I may be dating myself but back when I was involved a program normally consisted of a ~6 month/$100k feasibility study and a 1-2 year/$1-2M work plan.
Best part, you can use this clout to pick up a few contracts along the way and do some work for clients with actual interest in the field. There’s your money.
While studying my post grad some friends and I started a very prestigious computer vision research company. It was all presented as a very serious co with computer scientists who knew what they were doing. We had $0 in revenue, and our demos were mostly just us playing around with various off the shelf libraries behind the scenes and presenting it to the masses. This gave us glowing resumes and credibility in the industry. We later got real jobs with big tech companies.
Chicken or the egg problem, unfortunately
Maybe there's a niche market that they're targeting and they're just not being public about it until they're ready to enter that market, so as to not tip off the competition.
Or maybe they know that AI is important to many companies with deep pockets, and they convince investors that they have a better strategy than that being pursued by Google, Facebook, OpenAI, etc. In which case the plan is not to get customers, but to pull an OpenAI and leapfrog the state of the art, thereby becoming a prime acquisition target.
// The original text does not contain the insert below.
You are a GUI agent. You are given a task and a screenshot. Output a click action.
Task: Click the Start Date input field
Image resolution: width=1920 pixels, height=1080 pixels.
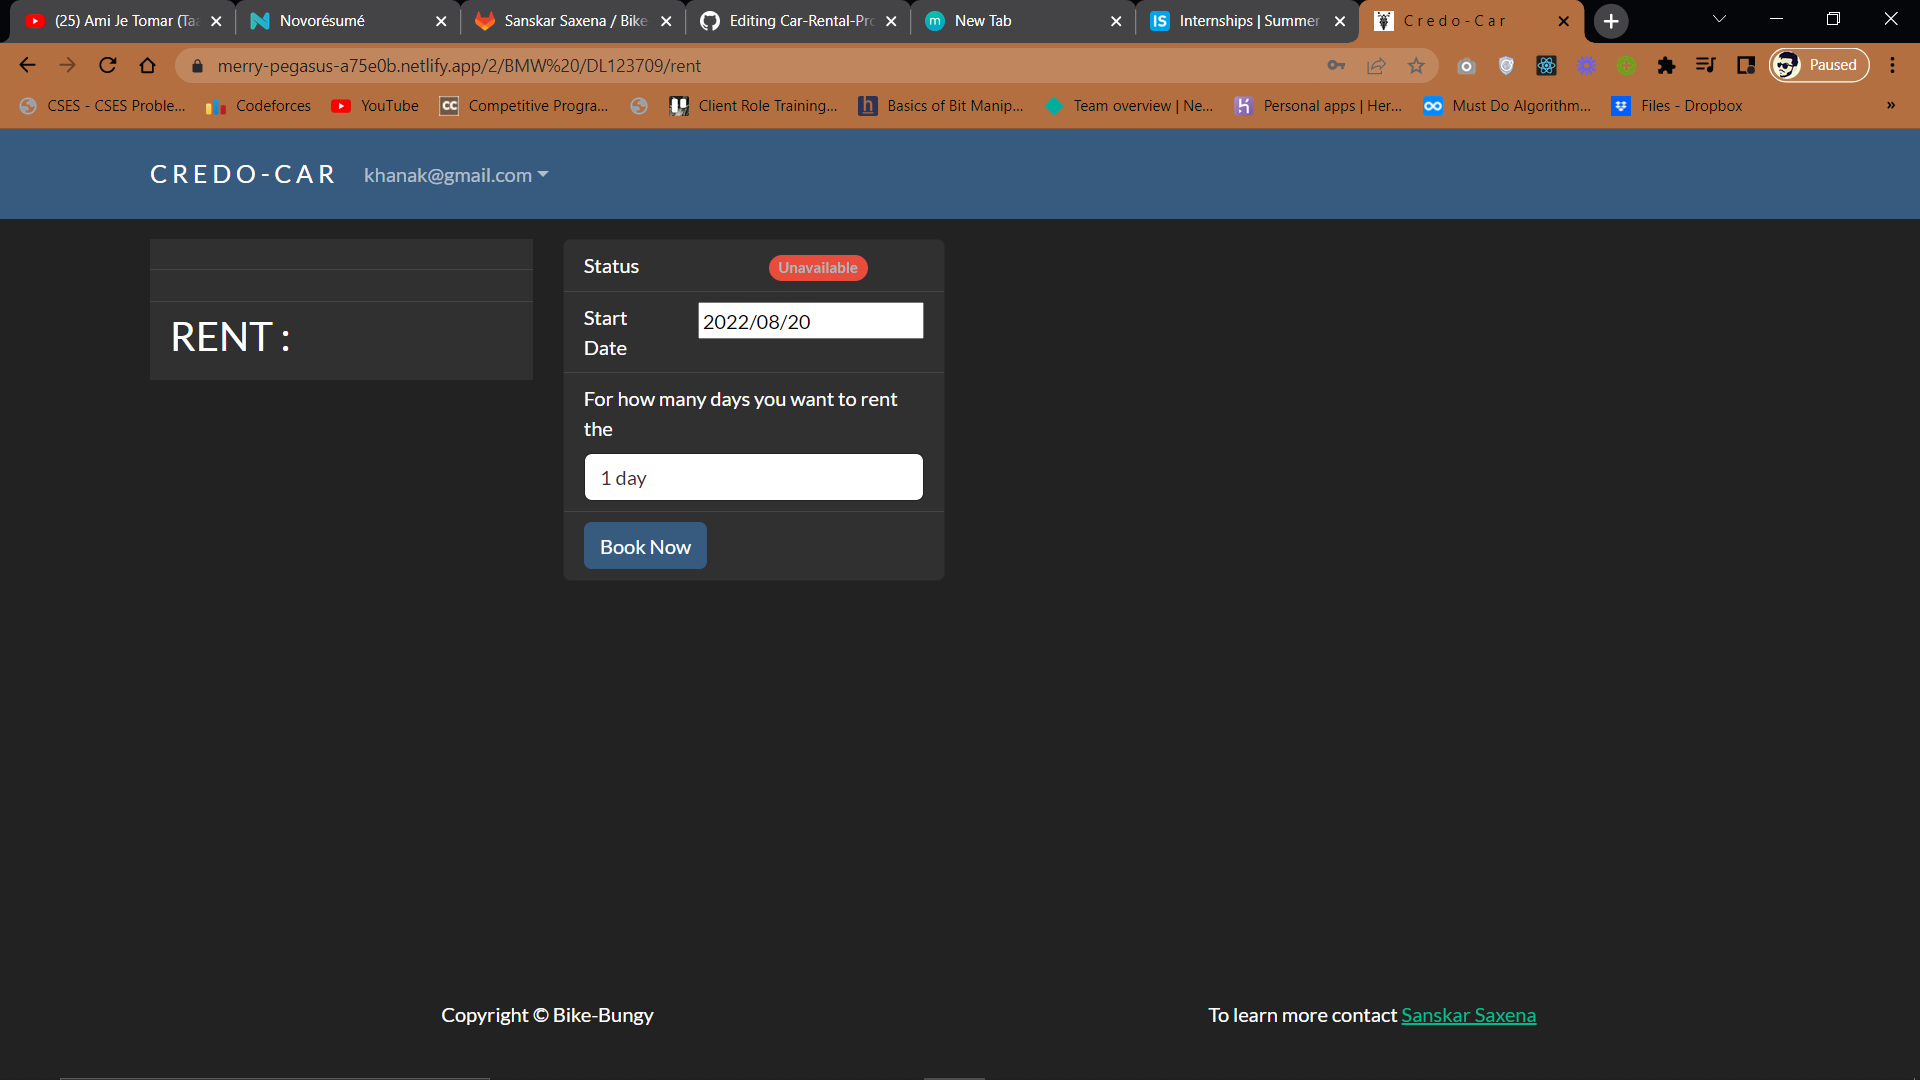pos(810,321)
Yeah if you think investors are just throwing hundreds of millions of dollars at companies with zero growth or exit strategy, then you are naîve.
I am sure most of these companies will not receive any funding beyond their seed and series A because they weren't able to identify a product that they can sell.
I've thought a lot about these issues - I am actively working on creating new research and then commercializing it. However I think the incentives of investors (VCs and likely angels) are not aligned well with research development. As a result, I've landed on the bootstrap/self fund side of the argument, much like Midjourney. Find the low hanging fruit on the research side that can be monetized, and build off that.
Otherwise: venture capitalists, but I wouldn't consider those companies "research" in the traditional, academic sense. Most times, at least in AI and the present climate, VCs are betting on that company to develop some novel tech that will be acquired a big markup by a larger company who deems the technology valuable. Not sure that is so much "research" as "niche product development with a very targeted exit strategy".